Mon investissement ne s’arrêtait pas là, le doute qui a toujours partagé une partie de mon existence ne s’est accentué : «comment faire collectif ?», «comment faire venir des gens ?», «comment leur faire comprendre que la pensée critique est pertinente et à déployer à l’ensemble des personnes pour qu’elles soient mieux armées dans la vie ?», «comment penser les enjeux d’éducation, de genre, de race, d’handicap afin de popularisé une mine d’or de développement de soi, développement de connaissances que j’avais découvert, qui constitue, on nous le rabâche en sciences sociales, un capital culturel qui nous fait en quelque sorte, nous distinguer ?» Et puis, à force de trop douter, je crois qu’avec un cumul de savoir en étude du genre, j’ai dévoyé mes aspirations sceptiques en aspirations féministes parce que, comme beaucoup de femmes s’intéressant un peu au milieu – le groupe zététique, scepticisme et féminisme en atteste par sa création même – j’ai subi des injonctions, j’ai regardé le sexisme de front, j’ai tenté d’adapter ma posture afin d’être plus légitimée, j’ai fait un pas de côté sur l’essentialisme de certains groupes ou personnalité. Dans de nombreuses circonstances, un sentiment d’impuissance m’a traversé : quoi que je dise, quoi que je fasse, toujours plus de nuances à l’égard de mes propos, plus d’exigences martelées qui ont muselée ma pensée et ont eu raison de renforcer ce que je savais déjà : je subis les préjugés sexistes, je subis des individus modelés par un système patriarcal, et je suis la seule qui semble être en mesure de le voir clairement.

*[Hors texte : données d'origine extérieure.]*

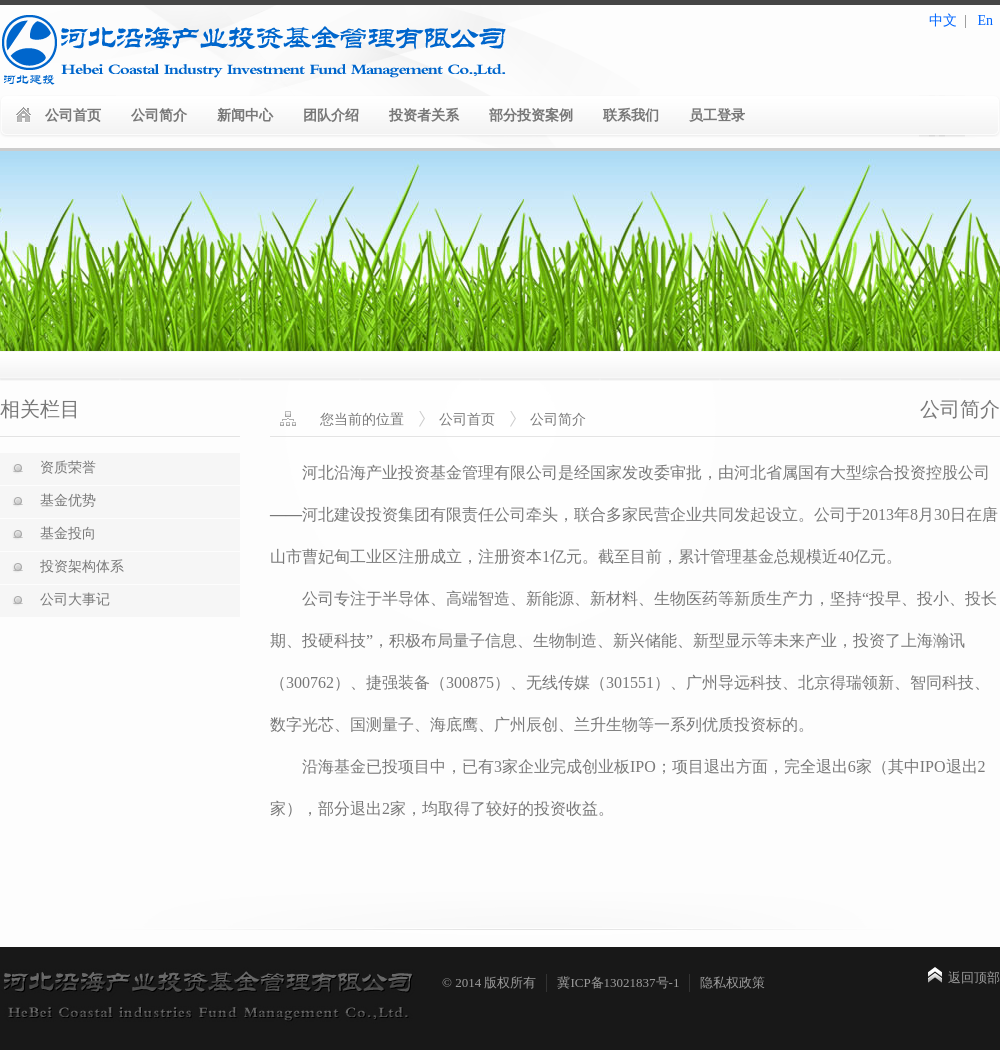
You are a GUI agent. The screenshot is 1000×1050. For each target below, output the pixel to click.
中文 (943, 20)
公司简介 (159, 115)
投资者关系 (424, 115)
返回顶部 (974, 977)
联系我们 (631, 115)
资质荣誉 (68, 467)
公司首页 (73, 115)
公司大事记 (75, 599)
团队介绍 (331, 115)
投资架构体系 (82, 566)
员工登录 (717, 115)
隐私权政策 (732, 982)
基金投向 (68, 533)
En (985, 20)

Je voyais l’humour sexiste, et plus j’essayais de montrer ce que j’observais, plus je me sentais démunie et isolée dans ces milieux. Avec le temps, j’ai compris qu’où que j’aille, ma place n’était inscrite nulle part, qu’il fallait «me battre» alors que j’attendais des soutiens bienveillants, mon espace d’expression se réduisait jusqu’à l’asphyxie. Ma respiration réside aujourd’hui dans l’histoire des femmes, leur vécu individuel faisant collectif qui met en lumière jour après jour, bien plus que ce que ne m’apporte la zététique comme outil des privilégiés qui n’ont pas à penser les oppressions qui les abreuvent.